Matthews then said he was “in love” with Vogel because he had reminded him of 
“all the androgynous zones of insanity,” before cracking a lame joke about 
George W. Bush detonating the twin towers with a plunger.
 
Vogel then responded by including Ron Paul and supporters in the mix, noting 
that they embrace an “innate distrust of federal government,” again in the same 
context that to do so is a display of insanity.
 
(ARTICLE CONTINUES BELOW)

 
Essentially, Matthews and his guests are implying that anyone who doubts the 
government’s official 9/11 story, anyone who believes the Bilderberg group have 
influence or power, anyone concerned about gun control and open borders, and 
anyone who is just generally skeptical or doesn’t trust government, is on the 
fringes of society, is potentially psychologically insane and may need 
treatment.
 
This is of course manifestly absurd – if embracing any one of those concerns 
deems one to be psychologically unstable and on the “fringes” then the majority 
of the American people would be classified as psychologically insane.
 
Indeed, only yesterday Rep. Collin Peterson, a Democrat, told Politico, 
“Twenty-five percent of my people believe the Pentagon and Rumsfeld were 
responsible for taking the twin towers down.”
 
In addition, a 2006 Zogby poll revealed that “less than half of the American 
public trusts the official 9/11 story or believes the attacks were adequately 
investigated.”
 
Does more than half of the population of America constitute a “fringe” element? 
It seems that Matthews, Vogel and Fineman aren’t as “mainstream” as they 
apparently thought they were – they are in fact the minority.
 
In reality, it is Matthews and his fellow establishment peanut gallery talking 
heads that need psychological help, embracing as they do some bizarre cult-like 
faith that government is angelic and can be completely trusted without 
skepticism.
 
As we have seen before in history, the designation of political opinions deemed 
to be antagonistic towards or even merely skeptical of the state is a hallmark 
of tyranny.
As Kurt Nimmo wrote last week in a story about a German man who was sent to a 
psychiatric institute for protesting Obama;

In the former Soviet Union, psikhushkas — mental hospitals — were used by the 
state as prisons in order to isolate political prisoners, discredit their 
ideas, and break them physically and mentally.
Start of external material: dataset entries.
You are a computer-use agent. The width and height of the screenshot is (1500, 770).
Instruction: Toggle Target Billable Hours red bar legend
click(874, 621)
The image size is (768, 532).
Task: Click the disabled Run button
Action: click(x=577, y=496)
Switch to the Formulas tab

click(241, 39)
The Soviet state began using 
mental hospitals to punish dissidents in 1939 under Stalin. The Psychiatric 
Prison Hospital in the city of Kazan was transferred to NKVD (the secret police 
organization for the People’s Commissariat for Internal Affairs) control and in 
1969 Yuri Andropov, the head of KGB, submitted to the Central Committee of 
Communist Party of the Soviet Union a plan for creating a network of 
psikhushkas.
 
According to official Soviet psychiatry and the Moscow Serbsky Institute at the 
time, “ideas about a struggle for truth and justice are formed by personalities 
with a paranoid structure.” Treatment for this special political schizophrenia 
included various forms of restraint, electric shocks, electromagnetic torture, 
radiation torture, lumbar punctures, various drugs — such as narcotics, 
tranquilizers, and insulin — and beatings. Anne Applebaum, author of Gulag: A 
History, indicates that at least 365 sane people were treated for “politically 
defined madness,” although she surmises there were many more.
It now appears that the corporate media are taking their cue from the Stalinist 
dictatorship of the Soviet Union, and in alliance with government guidelines 
which characterize people with similar political beliefs as dangerous 
extremists and potential terrorists, are denouncing people who are skeptical of 
government as thought criminals who should be dismissed as mentally ill cranks.